Good advisers give people insight and clarity, leading them out of the fog and shedding light on directions.
Often advisers will help people perceive options for their longer-term futures, revealing needs in later life that may not be immediately apparent and protecting against longer-term losses or financial needs.
One dilemma that comes up regularly in people’s lives is how to balance living with giving; in other words, how to ensure that someone has enough money to fund their longer-term care costs as well as for family members to inherit and, in some cases, for channeling into good causes such as philanthropy and charitable giving.
There are various ways that advisers can help families mitigate potential poverty in later life, while ensuring that families, loved ones and society also benefit from good advice and expedient action.
Mohammad Uz-Zaman, founder of ADL Estate Planning, says: “Most people eventually think about their retirement plans and their inheritance tax planning as they intend to leave more wealth to their children than to the taxman.
"However, rarely do people think about their long-term care needs."
He adds: "Softer facts about philanthropic values may not be as apparent during the early years of a financial relationship when a client’s goal is purely to ensure their investments are structured properly or making sure they have the most appropriate protection policies in place.
“But people become more concerned about the world they are living in and will eventually leave behind.”
While acknowledging the desires of the individual to determine the best way to channel their finances, Tish Hanifan, founder of the Society of Later Life Advisers, points out that families may have concerns as well that form part of the bigger picture.
"Philanthropy is becoming an accepted area of financial advice, working with clients to optimise the value of their giving as well as ensuring it is tax efficient.”
She adds: "However, families vary in their views about more senior members ‘giving away’ assets.

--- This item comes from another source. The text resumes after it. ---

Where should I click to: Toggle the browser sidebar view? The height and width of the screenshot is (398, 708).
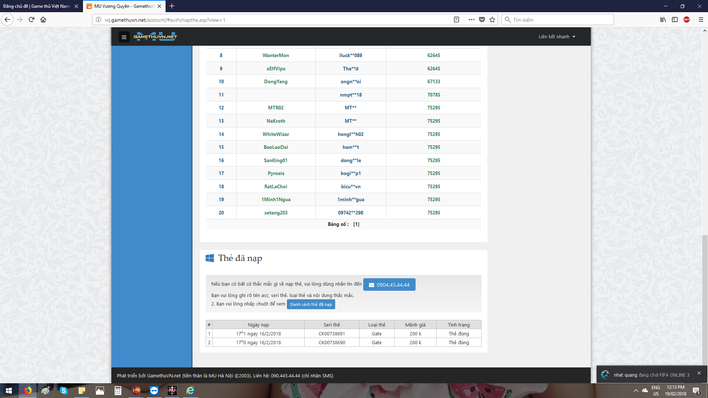point(675,20)
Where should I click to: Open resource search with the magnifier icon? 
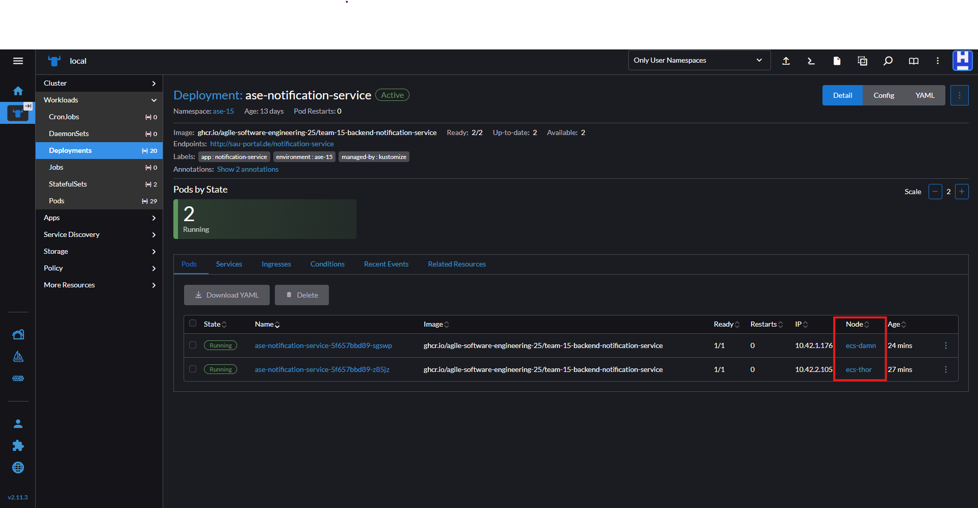[888, 61]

Some are fine with it but some have psychologically earmarked it as their inheritance, so it’s best that there are no surprises.”
Ben Mason, chief executive of Kinherit, which specialises in wills and end-of-life planning, echoes this view: "If someone is planning to make a sizeable donation to charity on their death, it is usually a good idea to for them to let their family know their wishes, to mitigate the risk of contestation at a later date."
Hanifan agrees: "The answer to managing the burden of future disputes is intergenerational dialogue, which is important and to be encouraged.”
Tim Morris, IFA at Russell & Co, says: "Involving clients’ children in meetings is something I always do when they are trustees.